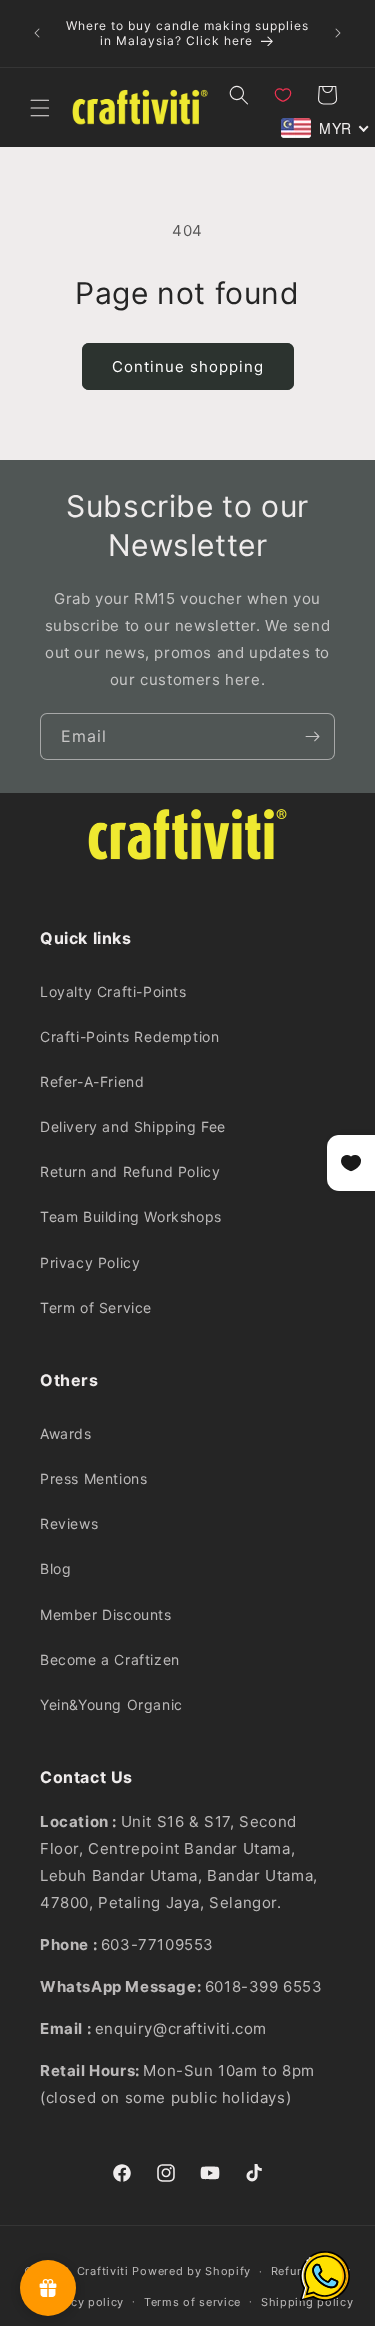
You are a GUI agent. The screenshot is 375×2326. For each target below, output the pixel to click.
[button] (40, 108)
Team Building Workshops (131, 1216)
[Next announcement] (338, 33)
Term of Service (96, 1307)
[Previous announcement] (37, 33)
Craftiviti (103, 2271)
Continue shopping (188, 366)
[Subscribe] (312, 736)
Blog (55, 1568)
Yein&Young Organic (111, 1704)
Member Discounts (106, 1614)
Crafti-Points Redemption (129, 1036)
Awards (66, 1433)
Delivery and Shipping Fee (133, 1126)
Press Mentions (93, 1478)
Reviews (69, 1523)
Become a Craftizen (110, 1659)
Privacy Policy (90, 1262)
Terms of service (192, 2302)
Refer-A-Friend (92, 1081)
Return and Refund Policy (130, 1171)
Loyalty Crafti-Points (113, 991)
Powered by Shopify (191, 2271)
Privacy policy (82, 2302)
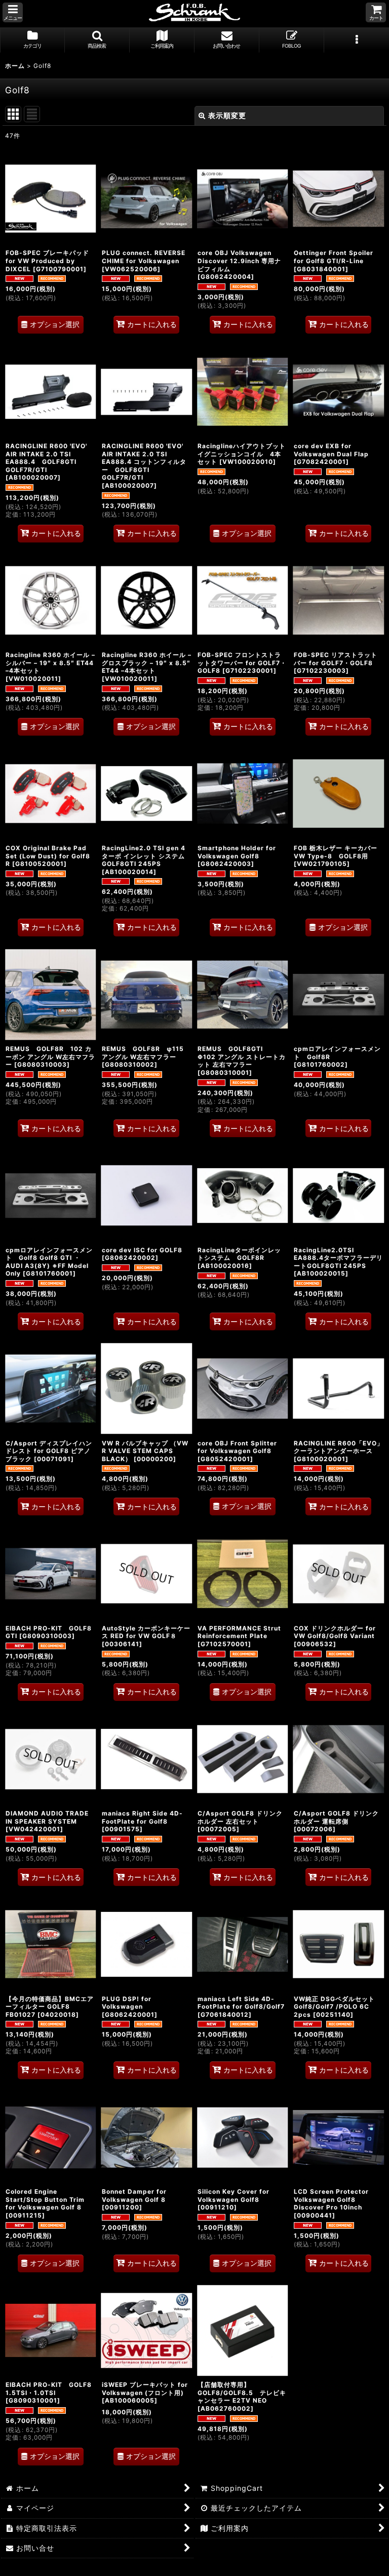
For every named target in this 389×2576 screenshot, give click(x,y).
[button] (13, 12)
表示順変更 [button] (227, 115)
------
- **Aim of the task**: Please transcribe word for word the lines from the one bearing "Member Discounts (106, 1614)" through the last line of the records above, omitting the pictures.

- **Task response**:
Member Discounts (106, 1614)
Crafti-Points Redemption (129, 1036)
Awards (66, 1433)
Delivery and Shipping Fee (133, 1126)
Press Mentions (93, 1478)
Reviews (69, 1523)
Become a Craftizen (110, 1659)
Privacy Policy (90, 1262)
Terms of service (192, 2302)
Refer-A-Friend (92, 1081)
Return and Refund Policy (130, 1171)
Loyalty Crafti-Points (113, 991)
Powered by Shopify (191, 2271)
Privacy policy (82, 2302)
For every named target in this 389×2576 screenshot, give click(x,y).
[button] (13, 12)
表示順変更 [button] (227, 115)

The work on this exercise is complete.